7.0 KiB
title |
---|
ControlNet |
:material-loupe: ControlNet
ControlNet
ControlNet
ControlNet is a powerful set of features developed by the open-source community (notably, Stanford researcher @ilyasviel) that allows you to apply a secondary neural network model to your image generation process in Invoke.
With ControlNet, you can get more control over the output of your image generation, providing you with a way to direct the network towards generating images that better fit your desired style or outcome.
How it works
ControlNet works by analyzing an input image, pre-processing that image to identify relevant information that can be interpreted by each specific ControlNet model, and then inserting that control information into the generation process. This can be used to adjust the style, composition, or other aspects of the image to better achieve a specific result.
Models
InvokeAI provides access to a series of ControlNet models that provide
different effects or styles in your generated images. Currently
InvokeAI only supports "diffuser" style ControlNet models. These are
folders that contain the files config.json
and/or
diffusion_pytorch_model.safetensors
and
diffusion_pytorch_model.fp16.safetensors
. The name of the folder is
the name of the model.
InvokeAI does not currently support checkpoint-format
ControlNets. These come in the form of a single file with the
extension .safetensors
.
Diffuser-style ControlNet models are available at HuggingFace
(http://huggingface.co) and accessed via their repo IDs (identifiers
in the format "author/modelname"). The easiest way to install them is
to use the InvokeAI model installer application. Use the
invoke.sh
/invoke.bat
launcher to select item [5] and then navigate
to the CONTROLNETS section. Select the models you wish to install and
press "APPLY CHANGES". You may also enter additional HuggingFace
repo_ids in the "Additional models" textbox:
Command-line users can launch the model installer using the command
invokeai-model-install
.
Be aware that some ControlNet models require additional code functionality in order to work properly, so just installing a third-party ControlNet model may not have the desired effect. Please read and follow the documentation for installing a third party model not currently included among InvokeAI's default list.

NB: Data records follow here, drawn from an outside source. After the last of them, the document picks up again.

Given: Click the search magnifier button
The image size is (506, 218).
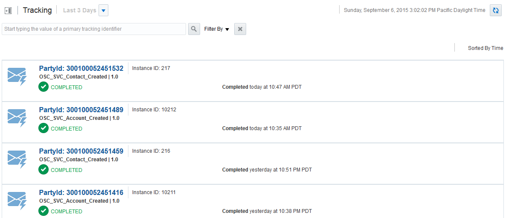Looking at the screenshot, I should click(x=194, y=29).
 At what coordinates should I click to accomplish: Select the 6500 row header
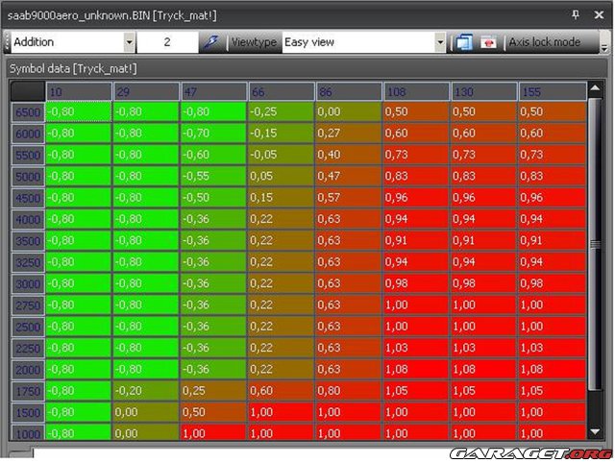[28, 112]
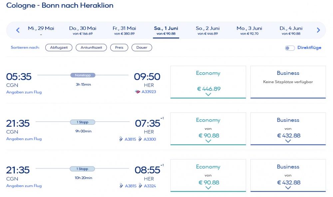Sort flights by Ankunftszeit
Screen dimensions: 333x197
91,48
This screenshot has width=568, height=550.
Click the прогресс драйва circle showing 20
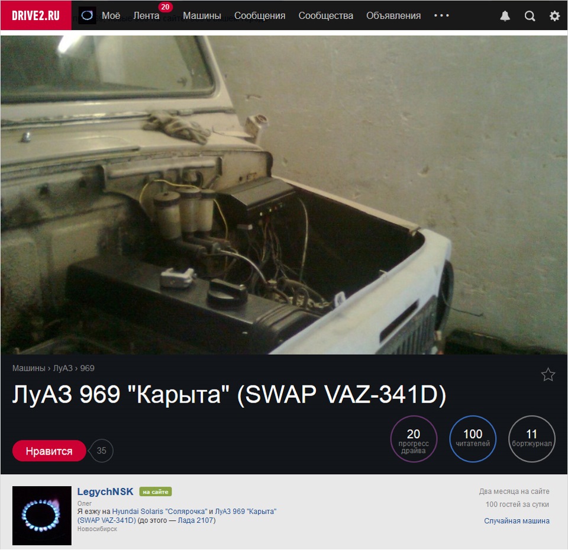414,439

The models currently supported include:
Canny:
When the Canny model is used in ControlNet, Invoke will attempt to generate images that match the edges detected.
Canny edge detection works by detecting the edges in an image by looking for abrupt changes in intensity. It is known for its ability to detect edges accurately while reducing noise and false edges, and the preprocessor can identify more information by decreasing the thresholds.
M-LSD:
M-LSD is another edge detection algorithm used in ControlNet. It stands for Multi-Scale Line Segment Detector.
It detects straight line segments in an image by analyzing the local structure of the image at multiple scales. It can be useful for architectural imagery, or anything where straight-line structural information is needed for the resulting output.
Lineart:
The Lineart model in ControlNet generates line drawings from an input image. The resulting pre-processed image is a simplified version of the original, with only the outlines of objects visible.The Lineart model in ControlNet is known for its ability to accurately capture the contours of the objects in an input sketch.
Lineart Anime:
A variant of the Lineart model that generates line drawings with a distinct style inspired by anime and manga art styles.
Depth: A model that generates depth maps of images, allowing you to create more realistic 3D models or to simulate depth effects in post-processing.
Normal Map (BAE): A model that generates normal maps from input images, allowing for more realistic lighting effects in 3D rendering.
Image Segmentation: A model that divides input images into segments or regions, each of which corresponds to a different object or part of the image. (More details coming soon)
Openpose: The OpenPose control model allows for the identification of the general pose of a character by pre-processing an existing image with a clear human structure. With advanced options, Openpose can also detect the face or hands in the image.
Mediapipe Face:
The MediaPipe Face identification processor is able to clearly identify facial features in order to capture vivid expressions of human faces.
Tile (experimental):
The Tile model fills out details in the image to match the image, rather than the prompt. The Tile Model is a versatile tool that offers a range of functionalities. Its primary capabilities can be boiled down to two main behaviors:
- It can reinterpret specific details within an image and create fresh, new elements.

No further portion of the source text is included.